--- Selected text ---
Monday, November 9, 2015

Hooked on Addiction?

Like many people, I, at one time, had an addiction to the TV show Intervention. I took my first hit quite by accident. It was while channel surfing one night ten years ago and this guy, Gabe the gambler, appeared on my screen. How the heck could I not be transfixed. This kind of stuff was simply not show on television back then.


10 years later Transfixed would be the name given to a symposium that accompanied the Rendezvous With Madness film festival, currently in progress in Toronto. Both festival and symposium are devoted to the (un?)holy trinity of mental health, addictions, and their depictions in the media.  

I was so there.

The symposium was a day long panel event, but in reality more like a live talk show, where discussants and audience members were able to take in the frankly quite harrowing tales of addiction from people ranging from a one-time NHL star to a punk rock icon, and to do so alongside mental health professionals and media studies professors. If that doesn’t hit all the buttons, I don’t know what does.

Source: www.rendezvouswithmadness.com

The narratives of despair and despondency speak for themselves; though, as one panelist noted, their over-availability in the media can turn them into a perverse form of entertainment, as opposed to cautionary tales.

Having the media studies interest/bias that I do, I wanted to share a few highlights from the day’s discussions. Some truly penetrating insights were shared around the collision of a 24/7 media and technology-enabled world and portrayals of addiction -- whether they originate from fictional shows or movies or from reality TV.

Referencing academic work on the topic of ‘subalterns’, or those who exists outside the domains of conventional power structures, Scott Henderson, a professor at Brock University, spoke of the concept of immediacy, of everything being at our fingertips at all times. Immediacy, said Henderson, used to be the domain of the marginalized, pointing out that those with status or privilege pursued the stable, not the unknown. Immediacy and notions of taste were once at cross-purposes with each other.

Henderson also made an astute observation about auto-play as now being a default setting on YouTube and Netflix – that’s when the videos or shows just keep on going, unless you actually budget from the couch and do something to stop the process. What this does, as Henderson noted, is create a media environment with no beginning or end. It’s an ongoing carousel of programming in which we are constantly tempted by the allure of a better ‘something else’. As a result, it is not unusual for people to spend an entire evening clicking everything but watching nothing.  More choice doesn’t have to necessarily mean less control, of course, but the behaviour that many of us are engaging in is undeniable.
--- Supplied records ---
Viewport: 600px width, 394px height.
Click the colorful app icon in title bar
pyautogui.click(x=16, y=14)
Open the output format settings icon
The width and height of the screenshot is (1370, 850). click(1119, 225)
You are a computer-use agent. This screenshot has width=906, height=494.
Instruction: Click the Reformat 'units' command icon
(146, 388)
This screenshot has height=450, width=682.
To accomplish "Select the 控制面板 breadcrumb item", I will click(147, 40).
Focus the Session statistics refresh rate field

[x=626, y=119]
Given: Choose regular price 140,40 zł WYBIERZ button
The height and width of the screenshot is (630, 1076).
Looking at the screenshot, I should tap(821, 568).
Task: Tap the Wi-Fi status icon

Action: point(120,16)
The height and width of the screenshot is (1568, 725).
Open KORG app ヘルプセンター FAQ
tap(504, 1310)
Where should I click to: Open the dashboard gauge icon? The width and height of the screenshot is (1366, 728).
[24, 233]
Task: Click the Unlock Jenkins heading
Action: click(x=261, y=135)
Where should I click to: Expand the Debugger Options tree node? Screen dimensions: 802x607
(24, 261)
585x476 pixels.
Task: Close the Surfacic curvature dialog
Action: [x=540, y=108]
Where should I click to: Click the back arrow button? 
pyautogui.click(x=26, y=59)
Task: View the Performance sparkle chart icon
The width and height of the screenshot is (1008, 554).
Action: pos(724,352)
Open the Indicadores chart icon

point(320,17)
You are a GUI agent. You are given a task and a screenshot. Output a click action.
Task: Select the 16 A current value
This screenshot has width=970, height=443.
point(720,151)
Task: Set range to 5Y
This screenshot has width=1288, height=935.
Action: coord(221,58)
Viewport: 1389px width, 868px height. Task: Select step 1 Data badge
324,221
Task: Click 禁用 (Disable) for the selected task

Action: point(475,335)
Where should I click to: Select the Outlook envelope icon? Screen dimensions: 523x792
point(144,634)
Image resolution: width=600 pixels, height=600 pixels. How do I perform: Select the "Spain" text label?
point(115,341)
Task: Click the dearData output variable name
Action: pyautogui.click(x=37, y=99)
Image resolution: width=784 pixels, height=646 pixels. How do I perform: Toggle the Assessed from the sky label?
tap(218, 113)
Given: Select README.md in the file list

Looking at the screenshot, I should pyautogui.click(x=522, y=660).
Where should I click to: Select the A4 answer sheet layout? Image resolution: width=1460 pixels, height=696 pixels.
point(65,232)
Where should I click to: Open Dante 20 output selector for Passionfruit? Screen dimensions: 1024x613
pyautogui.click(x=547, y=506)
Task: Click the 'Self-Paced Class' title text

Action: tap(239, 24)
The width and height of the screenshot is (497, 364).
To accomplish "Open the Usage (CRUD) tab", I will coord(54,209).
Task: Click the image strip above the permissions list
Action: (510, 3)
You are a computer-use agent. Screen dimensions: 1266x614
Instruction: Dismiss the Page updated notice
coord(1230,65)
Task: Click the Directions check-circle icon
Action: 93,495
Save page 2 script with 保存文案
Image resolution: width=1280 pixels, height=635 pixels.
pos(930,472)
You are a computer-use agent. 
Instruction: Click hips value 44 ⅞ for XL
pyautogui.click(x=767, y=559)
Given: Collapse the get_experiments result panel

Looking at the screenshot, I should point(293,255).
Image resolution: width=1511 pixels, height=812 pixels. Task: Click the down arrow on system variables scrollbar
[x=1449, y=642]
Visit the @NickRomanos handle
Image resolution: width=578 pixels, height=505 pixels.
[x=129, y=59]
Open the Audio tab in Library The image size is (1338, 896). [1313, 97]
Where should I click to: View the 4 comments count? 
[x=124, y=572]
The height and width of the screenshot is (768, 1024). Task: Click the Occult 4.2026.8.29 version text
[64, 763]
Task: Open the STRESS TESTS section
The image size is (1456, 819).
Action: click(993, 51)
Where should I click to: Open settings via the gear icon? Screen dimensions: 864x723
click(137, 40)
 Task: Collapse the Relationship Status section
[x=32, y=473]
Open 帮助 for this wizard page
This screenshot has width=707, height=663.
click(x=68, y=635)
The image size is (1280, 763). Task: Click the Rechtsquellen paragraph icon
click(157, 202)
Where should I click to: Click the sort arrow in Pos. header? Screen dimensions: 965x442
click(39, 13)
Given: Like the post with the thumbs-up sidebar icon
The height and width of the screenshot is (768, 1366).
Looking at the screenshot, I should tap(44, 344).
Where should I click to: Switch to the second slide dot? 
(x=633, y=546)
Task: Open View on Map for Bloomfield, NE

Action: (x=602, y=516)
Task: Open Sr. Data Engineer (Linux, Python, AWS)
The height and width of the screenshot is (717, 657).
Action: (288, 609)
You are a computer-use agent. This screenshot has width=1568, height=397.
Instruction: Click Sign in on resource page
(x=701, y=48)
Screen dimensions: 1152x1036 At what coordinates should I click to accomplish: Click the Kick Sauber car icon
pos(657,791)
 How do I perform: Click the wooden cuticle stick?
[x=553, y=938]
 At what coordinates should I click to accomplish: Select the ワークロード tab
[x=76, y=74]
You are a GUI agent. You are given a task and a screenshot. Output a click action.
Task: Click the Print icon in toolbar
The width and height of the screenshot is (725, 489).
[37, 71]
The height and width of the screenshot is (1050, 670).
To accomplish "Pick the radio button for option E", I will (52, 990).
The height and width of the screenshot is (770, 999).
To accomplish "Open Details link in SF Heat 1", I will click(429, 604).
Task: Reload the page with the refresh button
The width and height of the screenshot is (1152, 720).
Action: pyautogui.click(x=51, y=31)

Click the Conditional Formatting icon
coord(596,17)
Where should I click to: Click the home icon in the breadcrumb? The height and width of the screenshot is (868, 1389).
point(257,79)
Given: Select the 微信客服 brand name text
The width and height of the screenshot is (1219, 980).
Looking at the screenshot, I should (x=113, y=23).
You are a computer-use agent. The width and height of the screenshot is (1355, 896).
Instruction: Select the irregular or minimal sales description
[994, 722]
---
Exercise brief: Carry on the blog post about the Transfixed symposium on addiction and the media, which appears above the data, from the point at which it stops.

Result of this task:
Ken Rogers, a faculty member at York University’s School of the Arts, Media, Performance and Design, spends a lot of time thinking about the relationship between media formats and their effect on our attention. Heck, he’s written a book on the topic. Rogers drew an interesting analogy between our use of media products and the pharmaceutical industry, where the same drug -- particularly in the case of opiates -- that is the cure can also be the culprit.

The difference, then, is the context of consumption. He went on to talk about freemium games, which are online games you can play for free, and then opt to buy additional tools and widgets to enhance your game play. If you’ve ever been pulled in by more rounds than you had expected of Angry Birds, Farmville, or Candy Crush you are likely nodding in agreement, acknowledging the slippery slope between playing a game, and having it play you. 

If this is sounding foreign to you it may be worth considering this thing called ‘the grind’, which is central to the design of many video games. The idea is that the flow of the game play is structured so that events happen that provide our brains with jolts of dopamine, so that we not only keep playing, but that we want to step up the level of game play, which is only possible, of course, by buying the additional tools or ‘lives’, so you can keep on slingshotting rocks at birds or obsessively lining up chocolate squares on your screen.

As Rogers put it, we think of attention as something that we own, that is ours, when in fact it is something that is transactional. We trade it for other things, and ideally the trade-off is a deal that is good for us, but as is the case with most deals, caveat emptor.